Security service ends protest against Sudan dams

Security agents violently broke up a protest in Khartoum against the construction of two large dams on Thursday afternoon. They prevented them handing over of a memorandum to the Sudanese Human Rights Commission.

Protest in Sudan (file photo)

Security agents violently broke up a protest in Khartoum against the construction of two large dams on Thursday afternoon. They prevented them handing over of a memorandum to the Sudanese Human Rights Commission.

The protest was staged by the Committee against Dal and Kajbar dams, which expected to submit a petition to the Human Rights Commission in the city. The protesters demand the reopening of the investigation into the ‘Kajbar massacre’.

In June 2007, security forces killed four and injured at least 19 people near Sebo in northern Sudan. The people protested peacefully against the planned construction of the Kajbar Dam at the Nile’s Third Cataract.

One of the participants of Thursday’s protest told Radio Dabanga that the security force broke up the protest in front of the Human Rights Commission, in which dozens of protesters took part, and used force to disperse them.

He explained that the members of the security service vacated the staff from the office of the commission, occupied all the entrances and prevented protesters from handing over the memorandum.

In 2007, a security force opened fire on people peacefully protesting against the construction of the Kajbar dam in Sudan’s Northern State and killed four people. At least 19 people were injured.

Last month the Youth Committee Against the Kajbar and Dal Dams has renewed its demand for an investigation into the killing of the peaceful protesters eleven years ago.

The Association of Nubians living in northern Sudan warned that the construction of the two dams will wipe out more than 7,000 years of Nubian civilisation.

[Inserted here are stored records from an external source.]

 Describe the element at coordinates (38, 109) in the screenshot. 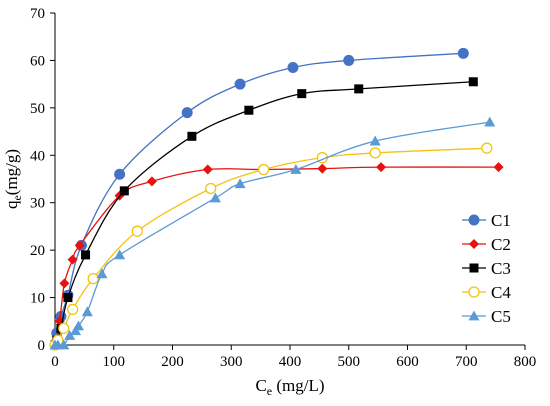

I see `y-tick-label: 50` at that location.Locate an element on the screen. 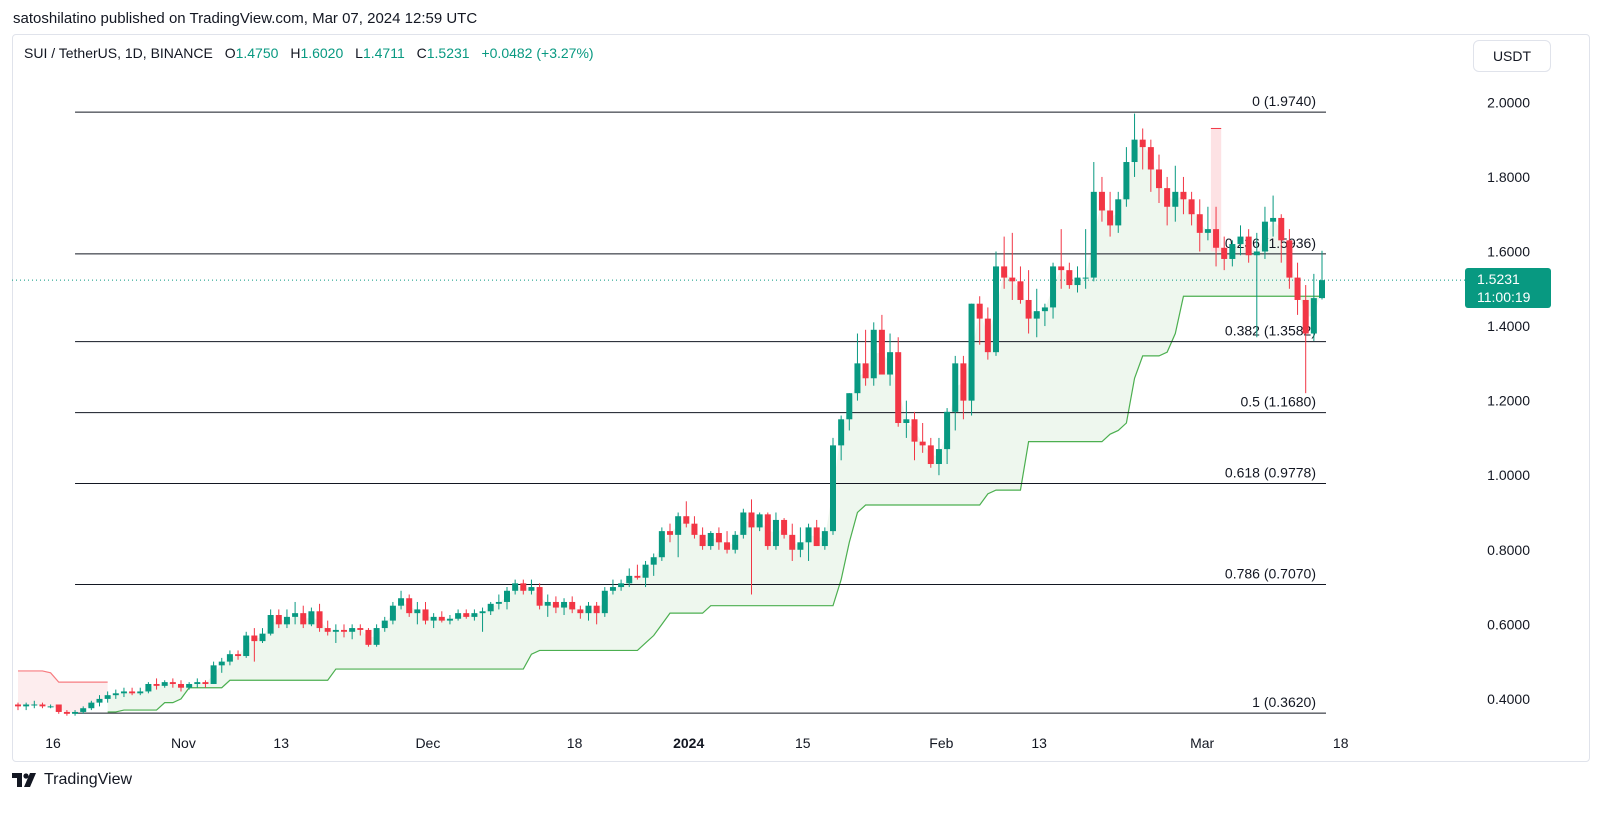 This screenshot has height=819, width=1600. y-axis-tick-label: 1.8000 is located at coordinates (1508, 177).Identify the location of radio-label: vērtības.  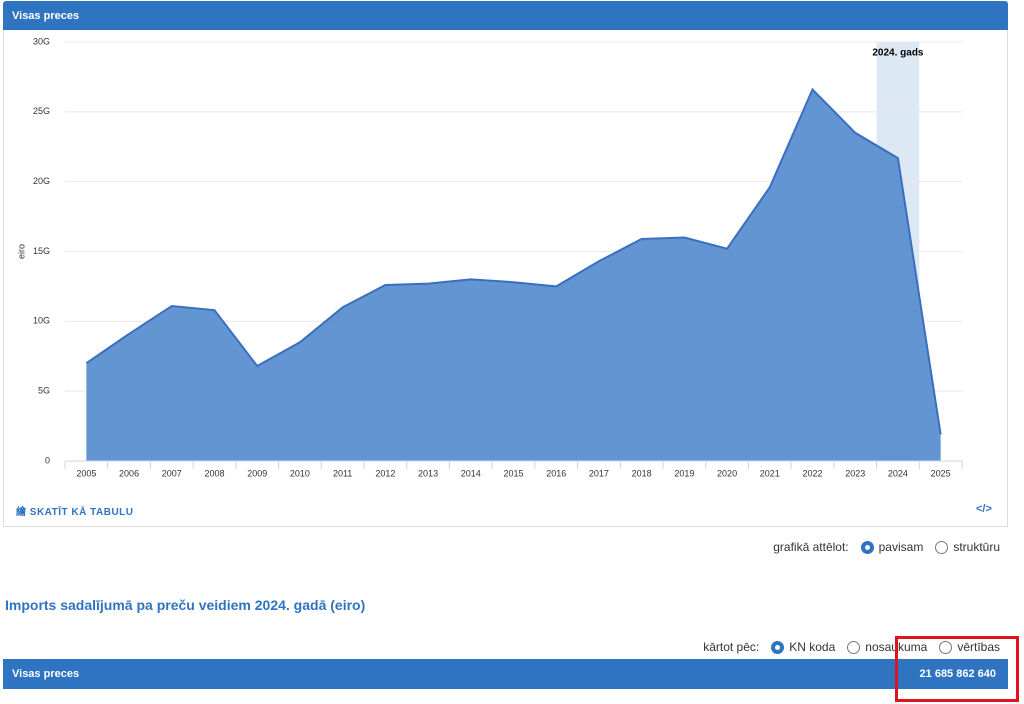
(978, 647).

Protests against new dams in northern Sudan intensified after Saudi Arabia agreed to finance the construction of the two dams on November 3, 2015. Many opposition forces voiced their support to the Nubian campaign against the dams.

Hydropower

Over the years the government of Sudan has developed plans to increase the provision of power by the construction of a number of extra dams in northern and eastern Sudan. In February this year, the operation of the first turbine of the Upper Atbara-Setit Dam Complex in the El Gedaref-Kassala border area was inaugurated by the Sudanese president.

The 30,000 families displaced by the mega-project complain of high rates of unemployment and poverty because of the government’s non-commitment to compensate the damages to their farmlands.

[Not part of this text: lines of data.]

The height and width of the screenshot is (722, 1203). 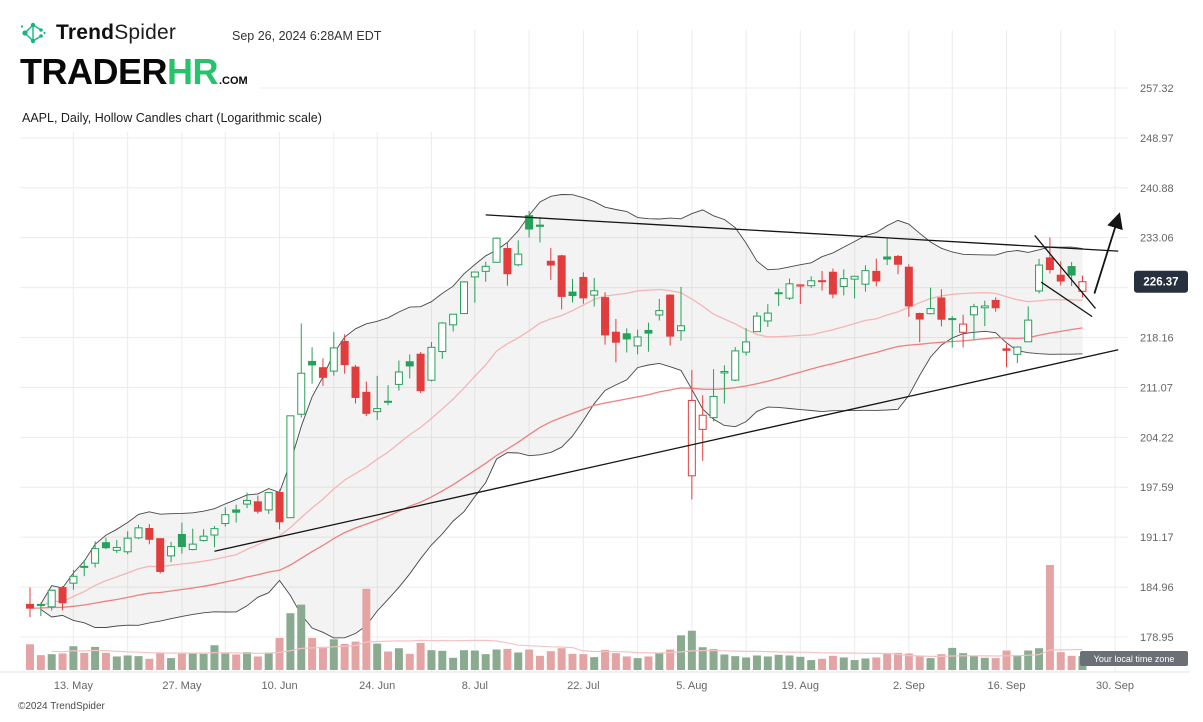 What do you see at coordinates (1157, 538) in the screenshot?
I see `y-axis-label: 191.17` at bounding box center [1157, 538]. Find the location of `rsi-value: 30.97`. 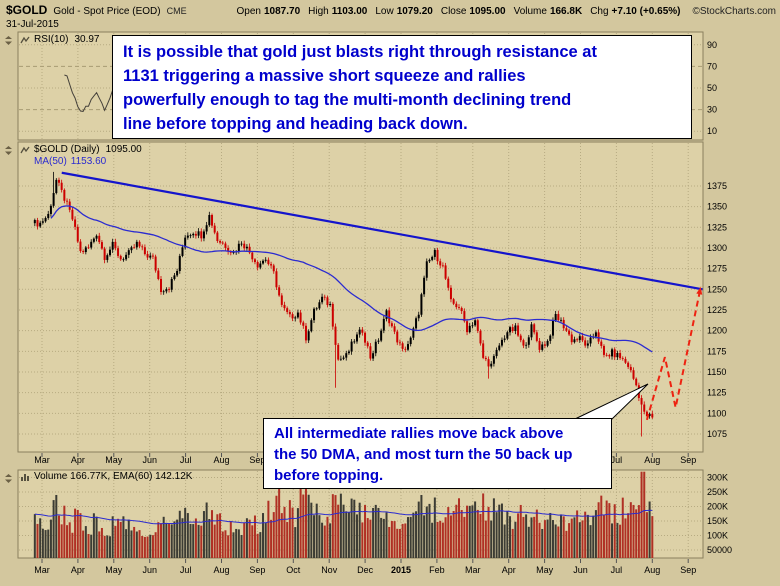

rsi-value: 30.97 is located at coordinates (87, 40).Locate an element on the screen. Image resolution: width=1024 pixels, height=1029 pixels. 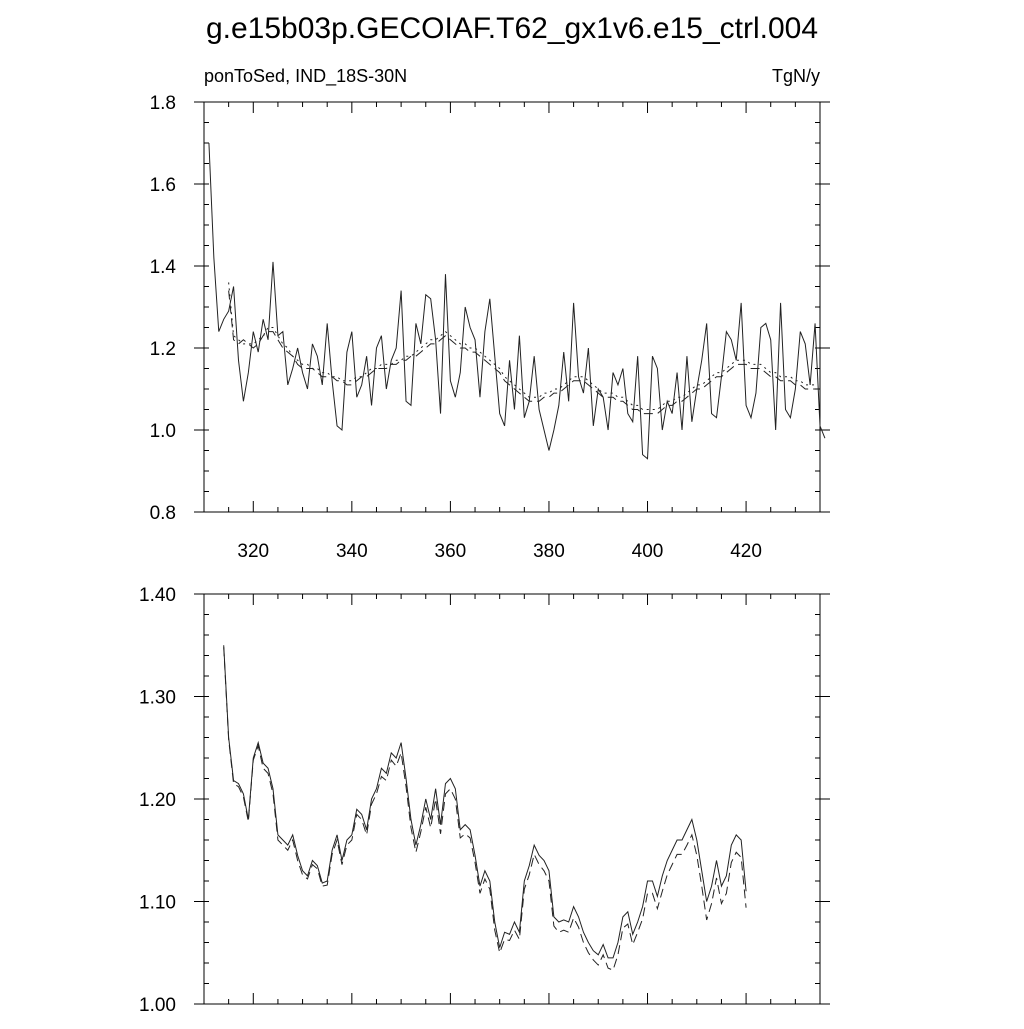
panel1-unit-label: TgN/y is located at coordinates (796, 76).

The government agreed to construct the Kajbar, Dal, and Shireik dams at cataracts of the Nile after passing a framework agreement with Saudi Arabia in 2015, which committed to inject millions for the construction.

Protesters against these dams have been detained by the Sudanese security service on multiple occassions. According to the NGO International Rivers the Kajbar Dam will displace more than 10,000 people and submerge an estimated 500 archaeological sites. The Dal Dam, on the second cataract, will displace at least 5,000 people.